I was recently asked for some code to show how I created the charts in my paper,
Tables and Graphs for Monitoring Crime Patterns (Pre-print can be seen
here).
I cannot share the data used in the paper, but I can replicate them with some other public data. I will use calls for service publicly available from
Burlington, VT to illustrate them.
The idea behind these time-series charts are not for forecasting, but to identify anomalous patterns - such as recent spikes in the data. (So they are more in line with the ideas behind control charts.) Often even in big jurisdictions, one prolific offender can cause a spike in crimes over a week or a month. They are also good to check more general trends as well, to see if crimes have had more slight, but longer term trends up or down.

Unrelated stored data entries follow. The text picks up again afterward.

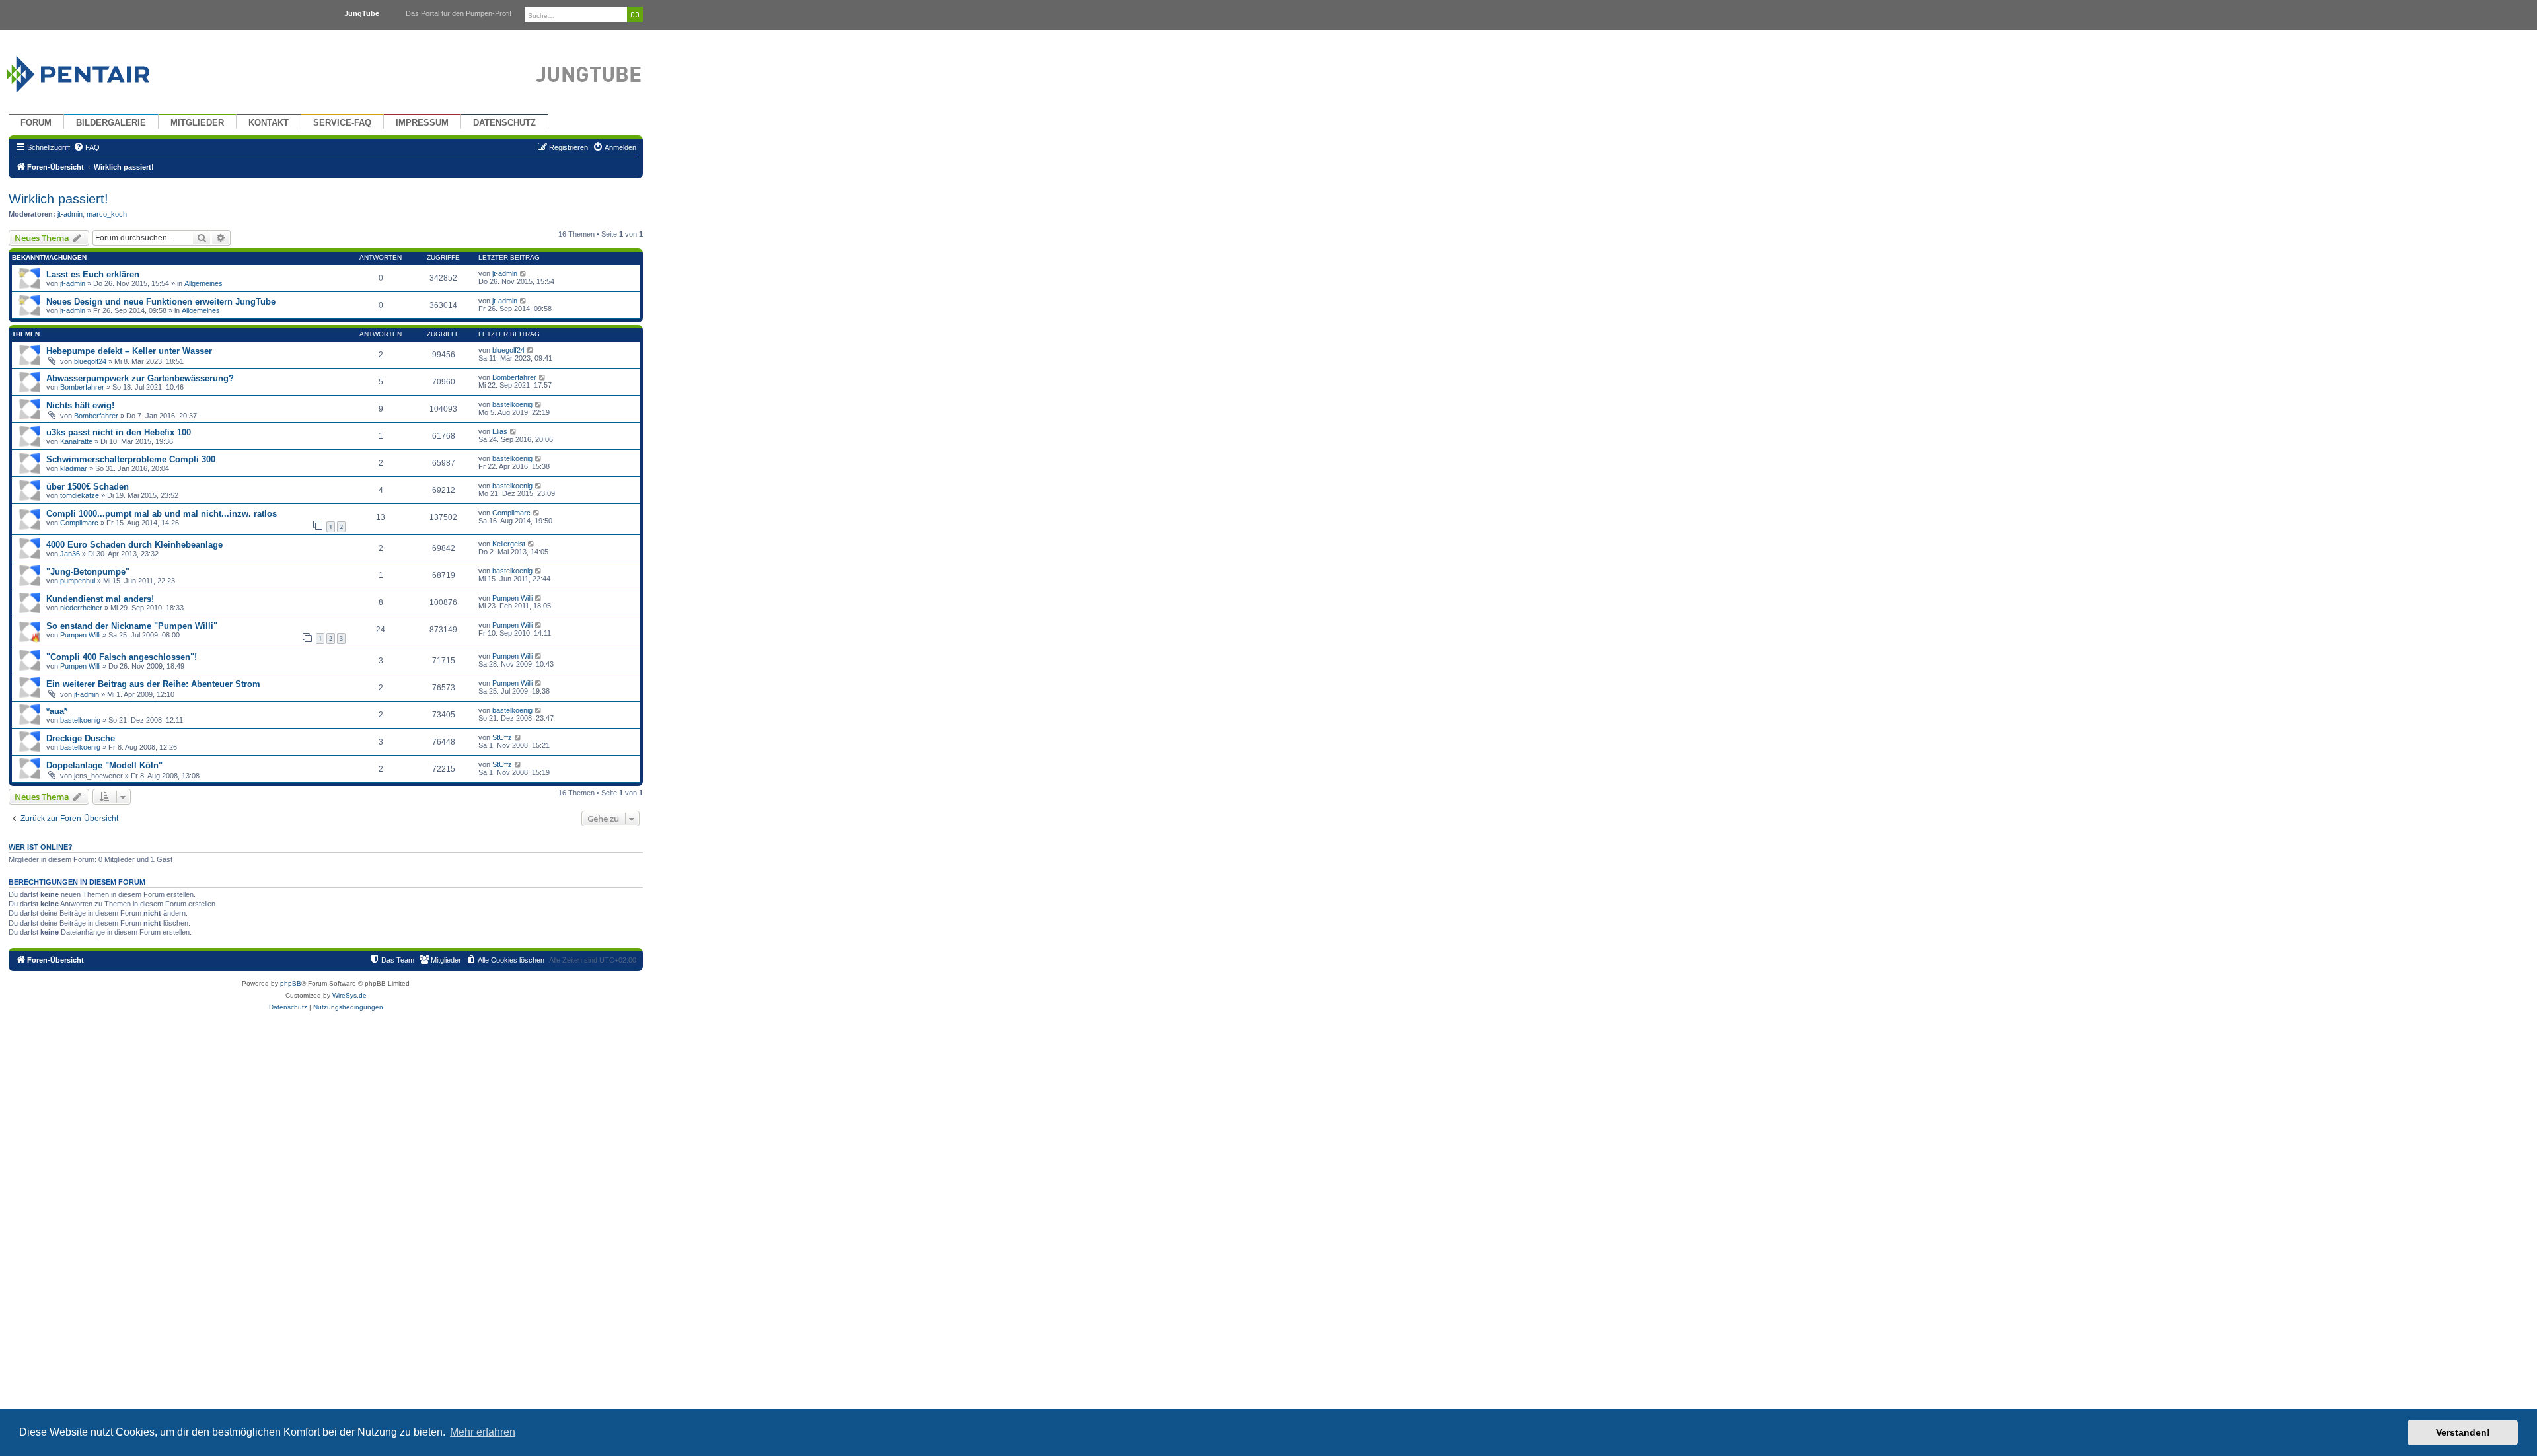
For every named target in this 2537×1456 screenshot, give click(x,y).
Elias (499, 431)
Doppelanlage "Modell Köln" (104, 765)
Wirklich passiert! (58, 199)
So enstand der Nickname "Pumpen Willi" (131, 626)
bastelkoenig (512, 404)
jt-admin (70, 214)
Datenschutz (504, 122)
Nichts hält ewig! (80, 405)
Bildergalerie (111, 122)
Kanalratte (76, 441)
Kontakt (268, 122)
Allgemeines (203, 283)
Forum (36, 122)
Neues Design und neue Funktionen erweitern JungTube (161, 302)
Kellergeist (508, 544)
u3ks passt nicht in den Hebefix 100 (118, 432)
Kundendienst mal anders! (100, 599)
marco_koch (107, 214)
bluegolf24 (90, 361)
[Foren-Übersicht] (94, 71)
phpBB (290, 983)
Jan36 (70, 554)
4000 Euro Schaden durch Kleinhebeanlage (134, 545)
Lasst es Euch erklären (92, 274)
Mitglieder (197, 122)
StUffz (502, 737)
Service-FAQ (342, 122)
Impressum (422, 122)
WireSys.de (349, 995)
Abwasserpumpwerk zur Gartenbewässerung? (140, 378)
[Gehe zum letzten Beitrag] (523, 273)
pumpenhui (77, 581)
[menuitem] (86, 147)
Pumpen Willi (512, 598)
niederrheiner (81, 608)
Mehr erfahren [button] (482, 1432)
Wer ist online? (41, 847)
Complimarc (79, 523)
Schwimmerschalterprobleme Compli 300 (130, 459)
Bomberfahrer (82, 387)
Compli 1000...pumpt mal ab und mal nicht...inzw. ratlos (161, 514)
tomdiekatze (79, 495)
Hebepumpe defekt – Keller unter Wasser (129, 351)
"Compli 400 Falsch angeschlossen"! (121, 657)
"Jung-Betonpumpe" (87, 572)
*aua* (56, 711)
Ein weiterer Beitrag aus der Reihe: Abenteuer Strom (153, 684)
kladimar (73, 468)
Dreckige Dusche (80, 738)
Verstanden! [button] (2463, 1432)
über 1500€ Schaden (87, 486)
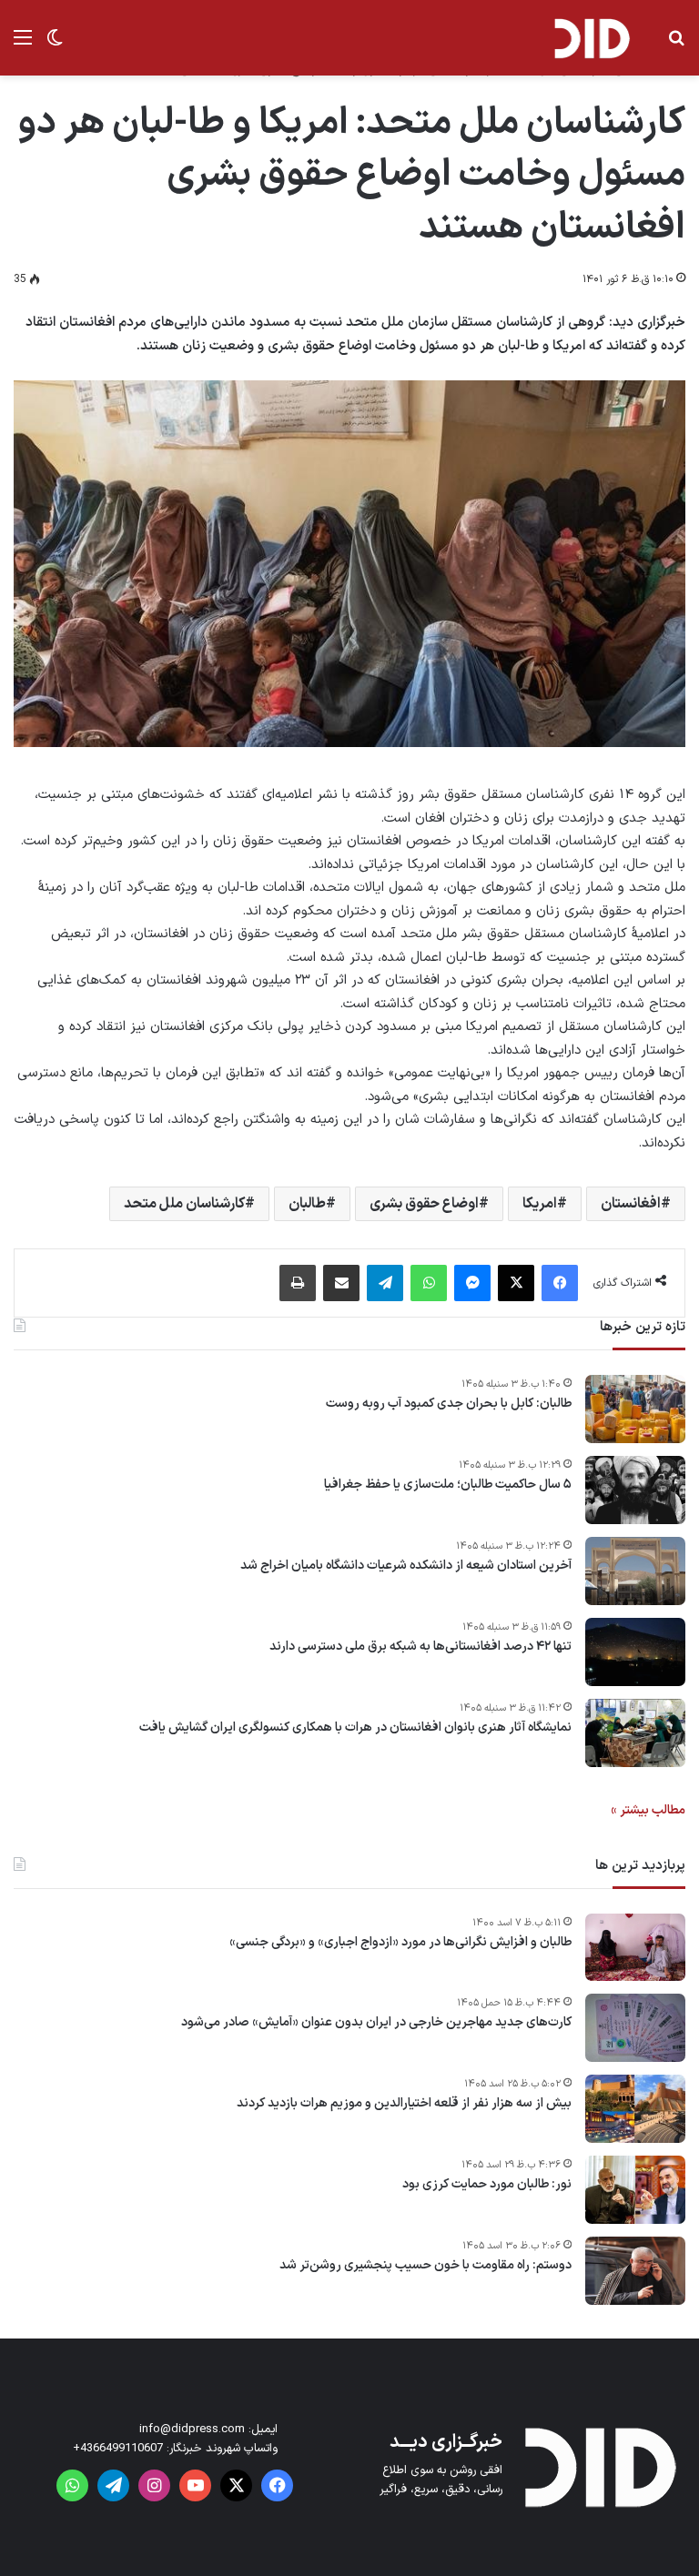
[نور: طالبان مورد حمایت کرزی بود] (635, 2190)
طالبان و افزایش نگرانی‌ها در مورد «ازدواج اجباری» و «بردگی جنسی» (400, 1943)
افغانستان (631, 1204)
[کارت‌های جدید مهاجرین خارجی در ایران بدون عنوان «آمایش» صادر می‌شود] (635, 2028)
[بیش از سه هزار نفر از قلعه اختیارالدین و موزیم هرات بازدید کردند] (635, 2109)
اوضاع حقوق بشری (424, 1204)
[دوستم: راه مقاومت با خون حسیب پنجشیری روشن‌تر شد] (635, 2271)
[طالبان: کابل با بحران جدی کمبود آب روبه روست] (635, 1409)
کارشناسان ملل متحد (184, 1204)
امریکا (539, 1204)
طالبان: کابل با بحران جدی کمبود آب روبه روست (449, 1404)
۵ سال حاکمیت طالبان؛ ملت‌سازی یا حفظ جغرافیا (448, 1485)
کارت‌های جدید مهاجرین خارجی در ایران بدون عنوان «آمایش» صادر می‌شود (376, 2023)
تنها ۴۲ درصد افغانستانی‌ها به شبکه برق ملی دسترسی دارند (420, 1647)
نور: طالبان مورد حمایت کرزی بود (487, 2185)
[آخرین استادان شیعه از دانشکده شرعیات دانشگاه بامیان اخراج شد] (635, 1571)
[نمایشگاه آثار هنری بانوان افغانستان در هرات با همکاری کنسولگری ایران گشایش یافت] (635, 1733)
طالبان (307, 1204)
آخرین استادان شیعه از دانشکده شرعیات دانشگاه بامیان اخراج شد (406, 1566)
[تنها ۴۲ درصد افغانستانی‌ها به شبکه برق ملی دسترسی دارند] (635, 1652)
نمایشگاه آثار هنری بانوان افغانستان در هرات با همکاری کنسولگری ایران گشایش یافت (355, 1728)
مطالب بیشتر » (648, 1810)
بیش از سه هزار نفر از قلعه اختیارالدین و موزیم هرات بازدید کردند (404, 2104)
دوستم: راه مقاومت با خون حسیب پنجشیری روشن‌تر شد (425, 2266)
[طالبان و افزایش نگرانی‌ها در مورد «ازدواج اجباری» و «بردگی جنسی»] (635, 1947)
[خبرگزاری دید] (591, 38)
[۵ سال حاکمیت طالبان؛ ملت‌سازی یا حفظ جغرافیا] (635, 1490)
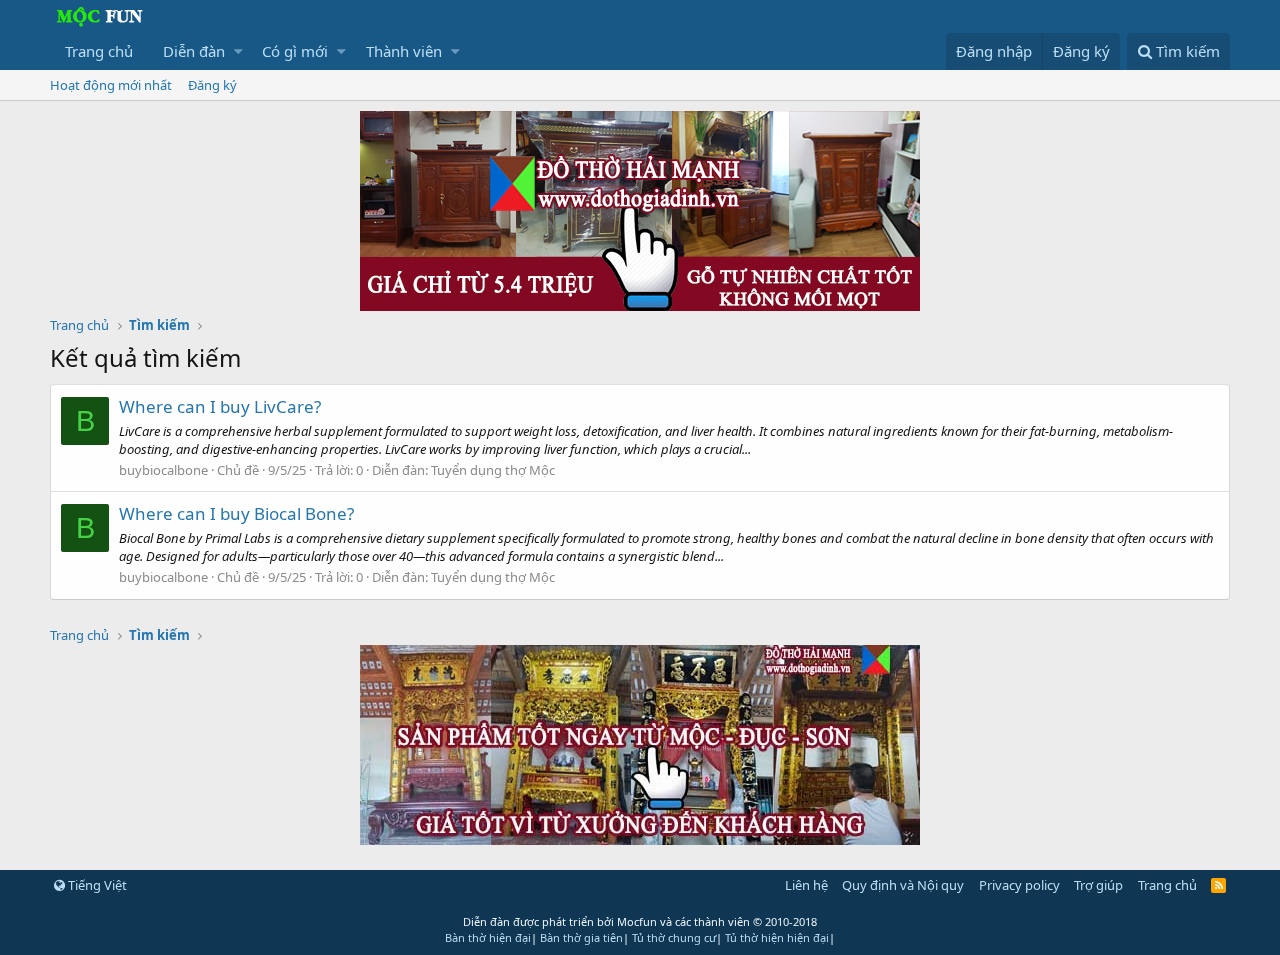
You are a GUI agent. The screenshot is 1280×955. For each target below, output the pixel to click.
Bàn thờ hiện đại (488, 937)
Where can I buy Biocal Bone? (236, 513)
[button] (238, 51)
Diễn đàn (194, 51)
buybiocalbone (163, 470)
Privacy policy (1019, 885)
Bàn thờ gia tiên (581, 937)
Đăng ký (212, 85)
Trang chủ (99, 51)
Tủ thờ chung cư (674, 937)
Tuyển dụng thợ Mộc (493, 470)
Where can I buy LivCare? (220, 406)
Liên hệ (806, 885)
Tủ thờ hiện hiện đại (777, 937)
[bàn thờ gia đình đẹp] (640, 305)
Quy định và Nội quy (903, 885)
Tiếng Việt (96, 885)
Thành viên (404, 51)
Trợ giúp (1098, 885)
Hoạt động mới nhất (111, 85)
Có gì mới (295, 51)
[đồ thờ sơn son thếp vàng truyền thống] (640, 839)
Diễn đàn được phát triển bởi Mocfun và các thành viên (640, 921)
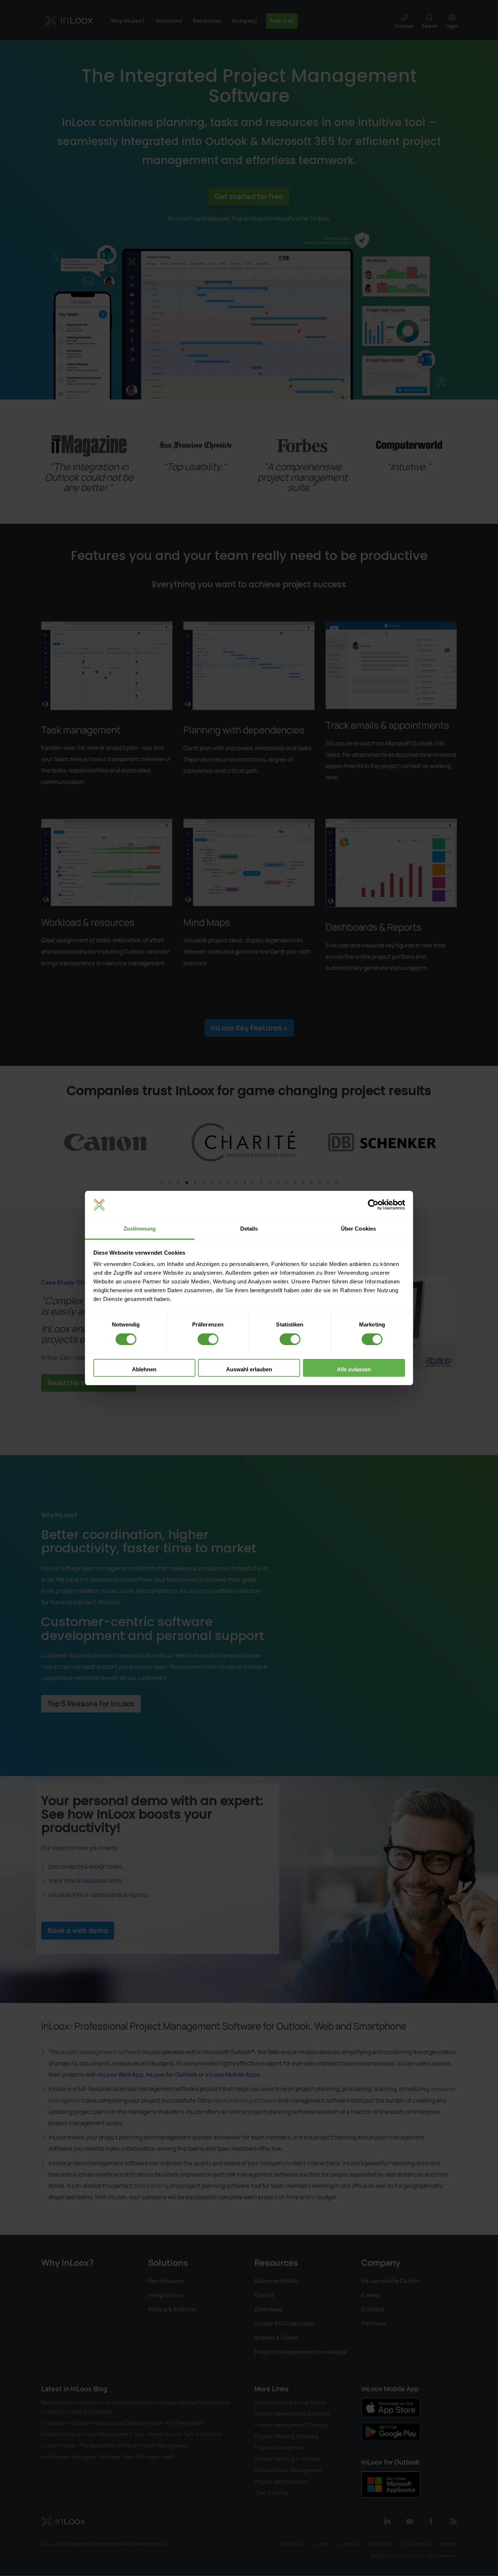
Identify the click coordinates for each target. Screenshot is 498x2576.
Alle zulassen (354, 1369)
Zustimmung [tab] (140, 1228)
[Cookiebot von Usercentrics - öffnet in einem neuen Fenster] (373, 1204)
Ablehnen (144, 1369)
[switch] (208, 1339)
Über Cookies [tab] (358, 1228)
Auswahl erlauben (249, 1369)
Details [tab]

For a preview, we will be making a weekly time series chart:
In the weekly chart the red line is the actual data, the black line is the average of the prior 8 weeks, and the grey band is a Poisson confidence interval around that prior moving average. The red dot is the most recent week.
And we will also be making a monthly seasonal chart:
The red line is the counts of calls per month in the current year, and the lighter grey lines are prior years (here going back to 2012).
So to start, I saved the 2012 through currently 6/20/2016 calls for service data as a csv file. And here is the code to read in that incident level data.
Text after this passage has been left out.